◆ **Task to complete**
Give the records again in full, exactly as written.

◆ **Collected data entries**
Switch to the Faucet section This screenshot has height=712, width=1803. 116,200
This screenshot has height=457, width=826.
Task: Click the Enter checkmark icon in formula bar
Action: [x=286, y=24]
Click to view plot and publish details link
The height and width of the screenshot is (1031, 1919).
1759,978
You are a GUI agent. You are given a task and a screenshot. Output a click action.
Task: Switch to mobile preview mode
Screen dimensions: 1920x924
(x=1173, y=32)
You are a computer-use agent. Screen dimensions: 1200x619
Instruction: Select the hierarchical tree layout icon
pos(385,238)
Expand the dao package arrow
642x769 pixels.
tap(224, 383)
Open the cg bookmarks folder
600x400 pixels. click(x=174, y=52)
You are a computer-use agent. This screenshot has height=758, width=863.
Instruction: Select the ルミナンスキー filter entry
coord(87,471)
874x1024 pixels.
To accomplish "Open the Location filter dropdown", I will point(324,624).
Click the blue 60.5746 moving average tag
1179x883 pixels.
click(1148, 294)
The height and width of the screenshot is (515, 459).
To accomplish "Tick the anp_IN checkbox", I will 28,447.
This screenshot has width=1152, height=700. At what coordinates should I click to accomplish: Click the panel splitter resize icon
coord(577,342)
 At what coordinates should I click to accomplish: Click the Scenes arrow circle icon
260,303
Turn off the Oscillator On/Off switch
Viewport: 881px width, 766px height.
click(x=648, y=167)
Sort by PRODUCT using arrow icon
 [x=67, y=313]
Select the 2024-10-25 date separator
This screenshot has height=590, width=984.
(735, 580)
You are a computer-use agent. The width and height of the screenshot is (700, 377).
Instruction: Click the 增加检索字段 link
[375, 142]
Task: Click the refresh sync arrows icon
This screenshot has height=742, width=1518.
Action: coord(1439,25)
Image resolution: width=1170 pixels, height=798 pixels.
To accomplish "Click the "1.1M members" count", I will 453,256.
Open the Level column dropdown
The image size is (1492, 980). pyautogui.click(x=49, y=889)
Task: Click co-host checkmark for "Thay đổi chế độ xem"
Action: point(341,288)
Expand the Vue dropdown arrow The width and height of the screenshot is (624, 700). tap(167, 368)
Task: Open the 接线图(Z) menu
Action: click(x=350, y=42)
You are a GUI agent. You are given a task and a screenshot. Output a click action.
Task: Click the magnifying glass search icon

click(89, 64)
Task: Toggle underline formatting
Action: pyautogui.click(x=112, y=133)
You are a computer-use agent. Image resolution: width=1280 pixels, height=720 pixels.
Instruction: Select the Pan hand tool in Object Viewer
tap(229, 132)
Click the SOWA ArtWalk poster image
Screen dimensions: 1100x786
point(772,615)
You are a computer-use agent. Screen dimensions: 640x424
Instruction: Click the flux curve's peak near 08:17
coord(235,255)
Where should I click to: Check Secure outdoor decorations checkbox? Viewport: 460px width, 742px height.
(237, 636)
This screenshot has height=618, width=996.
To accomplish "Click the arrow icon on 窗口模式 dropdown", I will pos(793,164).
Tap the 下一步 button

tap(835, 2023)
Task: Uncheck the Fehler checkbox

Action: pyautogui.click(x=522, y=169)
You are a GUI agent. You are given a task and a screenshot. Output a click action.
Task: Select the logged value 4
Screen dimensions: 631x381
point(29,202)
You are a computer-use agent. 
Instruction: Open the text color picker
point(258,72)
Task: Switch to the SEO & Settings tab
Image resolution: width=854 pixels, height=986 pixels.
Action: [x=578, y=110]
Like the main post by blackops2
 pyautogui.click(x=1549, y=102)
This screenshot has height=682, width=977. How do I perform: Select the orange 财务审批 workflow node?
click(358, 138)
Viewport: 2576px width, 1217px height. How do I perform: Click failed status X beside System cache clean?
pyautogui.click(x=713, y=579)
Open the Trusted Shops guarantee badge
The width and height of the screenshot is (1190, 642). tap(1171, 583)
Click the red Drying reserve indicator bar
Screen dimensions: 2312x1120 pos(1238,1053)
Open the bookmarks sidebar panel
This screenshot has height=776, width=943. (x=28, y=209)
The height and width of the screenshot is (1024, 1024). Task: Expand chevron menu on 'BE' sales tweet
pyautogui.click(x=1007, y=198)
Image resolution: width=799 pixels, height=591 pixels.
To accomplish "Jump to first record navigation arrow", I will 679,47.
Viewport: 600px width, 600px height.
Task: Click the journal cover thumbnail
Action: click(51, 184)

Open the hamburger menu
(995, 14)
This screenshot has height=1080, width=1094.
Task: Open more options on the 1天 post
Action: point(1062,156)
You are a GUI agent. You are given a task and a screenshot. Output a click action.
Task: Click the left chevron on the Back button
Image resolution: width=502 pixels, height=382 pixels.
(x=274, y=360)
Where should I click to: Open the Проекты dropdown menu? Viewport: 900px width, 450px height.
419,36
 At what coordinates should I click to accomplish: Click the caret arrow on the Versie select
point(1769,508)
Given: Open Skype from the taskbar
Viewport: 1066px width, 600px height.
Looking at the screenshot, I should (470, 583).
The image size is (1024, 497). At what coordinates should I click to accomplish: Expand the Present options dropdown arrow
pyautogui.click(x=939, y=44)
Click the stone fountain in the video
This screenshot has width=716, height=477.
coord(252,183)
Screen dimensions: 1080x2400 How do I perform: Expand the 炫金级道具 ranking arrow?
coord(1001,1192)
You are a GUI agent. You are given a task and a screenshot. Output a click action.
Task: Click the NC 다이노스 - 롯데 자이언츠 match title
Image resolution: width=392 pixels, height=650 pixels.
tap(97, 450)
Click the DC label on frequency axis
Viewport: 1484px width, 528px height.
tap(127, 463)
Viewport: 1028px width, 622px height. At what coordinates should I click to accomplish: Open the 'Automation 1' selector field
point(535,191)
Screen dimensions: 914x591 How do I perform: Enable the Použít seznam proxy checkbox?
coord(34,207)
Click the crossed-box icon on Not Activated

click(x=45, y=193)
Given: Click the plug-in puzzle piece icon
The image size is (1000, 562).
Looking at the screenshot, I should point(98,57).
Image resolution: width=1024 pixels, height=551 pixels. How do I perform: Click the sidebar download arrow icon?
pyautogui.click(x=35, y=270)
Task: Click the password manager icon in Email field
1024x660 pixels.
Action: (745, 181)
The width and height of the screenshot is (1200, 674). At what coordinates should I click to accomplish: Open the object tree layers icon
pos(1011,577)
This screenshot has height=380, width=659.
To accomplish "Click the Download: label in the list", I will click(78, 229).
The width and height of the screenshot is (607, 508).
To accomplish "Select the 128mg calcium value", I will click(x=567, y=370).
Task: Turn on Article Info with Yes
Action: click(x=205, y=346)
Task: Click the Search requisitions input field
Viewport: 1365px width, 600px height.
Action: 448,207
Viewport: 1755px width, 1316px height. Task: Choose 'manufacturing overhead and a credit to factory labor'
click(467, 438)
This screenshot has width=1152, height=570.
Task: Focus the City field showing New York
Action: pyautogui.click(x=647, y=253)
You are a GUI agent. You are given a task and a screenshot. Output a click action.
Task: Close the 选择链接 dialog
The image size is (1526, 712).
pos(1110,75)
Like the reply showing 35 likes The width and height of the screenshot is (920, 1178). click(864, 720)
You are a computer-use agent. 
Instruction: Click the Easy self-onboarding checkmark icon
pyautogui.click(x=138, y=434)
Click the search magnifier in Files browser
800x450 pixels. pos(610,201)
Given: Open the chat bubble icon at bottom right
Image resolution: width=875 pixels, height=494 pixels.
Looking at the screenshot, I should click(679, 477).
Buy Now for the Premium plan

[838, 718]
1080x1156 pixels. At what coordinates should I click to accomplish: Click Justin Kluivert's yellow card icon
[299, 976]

◆ **Response below**
Switch to the Faucet section This screenshot has height=712, width=1803. 116,200
This screenshot has height=457, width=826.
Task: Click the Enter checkmark icon in formula bar
Action: [x=286, y=24]
Click to view plot and publish details link
The height and width of the screenshot is (1031, 1919).
1759,978
You are a GUI agent. You are given a task and a screenshot. Output a click action.
Task: Switch to mobile preview mode
Screen dimensions: 1920x924
(x=1173, y=32)
You are a computer-use agent. Screen dimensions: 1200x619
Instruction: Select the hierarchical tree layout icon
pos(385,238)
Expand the dao package arrow
642x769 pixels.
tap(224, 383)
Open the cg bookmarks folder
600x400 pixels. click(x=174, y=52)
You are a computer-use agent. This screenshot has height=758, width=863.
Instruction: Select the ルミナンスキー filter entry
coord(87,471)
874x1024 pixels.
To accomplish "Open the Location filter dropdown", I will point(324,624).
Click the blue 60.5746 moving average tag
1179x883 pixels.
click(1148, 294)
The height and width of the screenshot is (515, 459).
To accomplish "Tick the anp_IN checkbox", I will 28,447.
This screenshot has width=1152, height=700. At what coordinates should I click to accomplish: Click the panel splitter resize icon
coord(577,342)
 At what coordinates should I click to accomplish: Click the Scenes arrow circle icon
260,303
Turn off the Oscillator On/Off switch
Viewport: 881px width, 766px height.
click(x=648, y=167)
Sort by PRODUCT using arrow icon
 [x=67, y=313]
Select the 2024-10-25 date separator
This screenshot has height=590, width=984.
(735, 580)
You are a computer-use agent. The width and height of the screenshot is (700, 377).
Instruction: Click the 增加检索字段 link
[375, 142]
Task: Click the refresh sync arrows icon
This screenshot has height=742, width=1518.
Action: coord(1439,25)
Image resolution: width=1170 pixels, height=798 pixels.
To accomplish "Click the "1.1M members" count", I will 453,256.
Open the Level column dropdown
The image size is (1492, 980). pyautogui.click(x=49, y=889)
Task: Click co-host checkmark for "Thay đổi chế độ xem"
Action: point(341,288)
Expand the Vue dropdown arrow The width and height of the screenshot is (624, 700). tap(167, 368)
Task: Open the 接线图(Z) menu
Action: click(x=350, y=42)
You are a GUI agent. You are given a task and a screenshot. Output a click action.
Task: Click the magnifying glass search icon

click(89, 64)
Task: Toggle underline formatting
Action: pyautogui.click(x=112, y=133)
You are a computer-use agent. Image resolution: width=1280 pixels, height=720 pixels.
Instruction: Select the Pan hand tool in Object Viewer
tap(229, 132)
Click the SOWA ArtWalk poster image
Screen dimensions: 1100x786
point(772,615)
You are a computer-use agent. Screen dimensions: 640x424
Instruction: Click the flux curve's peak near 08:17
coord(235,255)
Where should I click to: Check Secure outdoor decorations checkbox? Viewport: 460px width, 742px height.
(237, 636)
This screenshot has height=618, width=996.
To accomplish "Click the arrow icon on 窗口模式 dropdown", I will pos(793,164).
Tap the 下一步 button

tap(835, 2023)
Task: Uncheck the Fehler checkbox

Action: pyautogui.click(x=522, y=169)
You are a GUI agent. You are given a task and a screenshot. Output a click action.
Task: Select the logged value 4
Screen dimensions: 631x381
point(29,202)
You are a computer-use agent. 
Instruction: Open the text color picker
point(258,72)
Task: Switch to the SEO & Settings tab
Image resolution: width=854 pixels, height=986 pixels.
Action: [x=578, y=110]
Like the main post by blackops2
 pyautogui.click(x=1549, y=102)
This screenshot has height=682, width=977. How do I perform: Select the orange 财务审批 workflow node?
click(358, 138)
Viewport: 2576px width, 1217px height. How do I perform: Click failed status X beside System cache clean?
pyautogui.click(x=713, y=579)
Open the Trusted Shops guarantee badge
The width and height of the screenshot is (1190, 642). tap(1171, 583)
Click the red Drying reserve indicator bar
Screen dimensions: 2312x1120 pos(1238,1053)
Open the bookmarks sidebar panel
This screenshot has height=776, width=943. (x=28, y=209)
The height and width of the screenshot is (1024, 1024). Task: Expand chevron menu on 'BE' sales tweet
pyautogui.click(x=1007, y=198)
Image resolution: width=799 pixels, height=591 pixels.
To accomplish "Jump to first record navigation arrow", I will 679,47.
Viewport: 600px width, 600px height.
Task: Click the journal cover thumbnail
Action: click(51, 184)

Open the hamburger menu
(995, 14)
This screenshot has height=1080, width=1094.
Task: Open more options on the 1天 post
Action: point(1062,156)
You are a GUI agent. You are given a task and a screenshot. Output a click action.
Task: Click the left chevron on the Back button
Image resolution: width=502 pixels, height=382 pixels.
(x=274, y=360)
Where should I click to: Open the Проекты dropdown menu? Viewport: 900px width, 450px height.
419,36
 At what coordinates should I click to accomplish: Click the caret arrow on the Versie select
point(1769,508)
Given: Open Skype from the taskbar
Viewport: 1066px width, 600px height.
Looking at the screenshot, I should (470, 583).
The image size is (1024, 497). At what coordinates should I click to accomplish: Expand the Present options dropdown arrow
pyautogui.click(x=939, y=44)
Click the stone fountain in the video
This screenshot has width=716, height=477.
coord(252,183)
Screen dimensions: 1080x2400 How do I perform: Expand the 炫金级道具 ranking arrow?
coord(1001,1192)
You are a GUI agent. You are given a task and a screenshot. Output a click action.
Task: Click the NC 다이노스 - 롯데 자이언츠 match title
Image resolution: width=392 pixels, height=650 pixels.
tap(97, 450)
Click the DC label on frequency axis
Viewport: 1484px width, 528px height.
tap(127, 463)
Viewport: 1028px width, 622px height. At what coordinates should I click to accomplish: Open the 'Automation 1' selector field
point(535,191)
Screen dimensions: 914x591 How do I perform: Enable the Použít seznam proxy checkbox?
coord(34,207)
Click the crossed-box icon on Not Activated

click(x=45, y=193)
Given: Click the plug-in puzzle piece icon
The image size is (1000, 562).
Looking at the screenshot, I should point(98,57).
Image resolution: width=1024 pixels, height=551 pixels. How do I perform: Click the sidebar download arrow icon?
pyautogui.click(x=35, y=270)
Task: Click the password manager icon in Email field
1024x660 pixels.
Action: (745, 181)
The width and height of the screenshot is (1200, 674). At what coordinates should I click to accomplish: Open the object tree layers icon
pos(1011,577)
This screenshot has height=380, width=659.
To accomplish "Click the Download: label in the list", I will click(78, 229).
The width and height of the screenshot is (607, 508).
To accomplish "Select the 128mg calcium value", I will click(x=567, y=370).
Task: Turn on Article Info with Yes
Action: click(x=205, y=346)
Task: Click the Search requisitions input field
Viewport: 1365px width, 600px height.
Action: 448,207
Viewport: 1755px width, 1316px height. Task: Choose 'manufacturing overhead and a credit to factory labor'
click(467, 438)
This screenshot has width=1152, height=570.
Task: Focus the City field showing New York
Action: pyautogui.click(x=647, y=253)
You are a GUI agent. You are given a task and a screenshot. Output a click action.
Task: Close the 选择链接 dialog
The image size is (1526, 712).
pos(1110,75)
Like the reply showing 35 likes The width and height of the screenshot is (920, 1178). click(864, 720)
You are a computer-use agent. 
Instruction: Click the Easy self-onboarding checkmark icon
pyautogui.click(x=138, y=434)
Click the search magnifier in Files browser
800x450 pixels. pos(610,201)
Given: Open the chat bubble icon at bottom right
Image resolution: width=875 pixels, height=494 pixels.
Looking at the screenshot, I should click(679, 477).
Buy Now for the Premium plan

[838, 718]
1080x1156 pixels. At what coordinates should I click to accomplish: Click Justin Kluivert's yellow card icon
[299, 976]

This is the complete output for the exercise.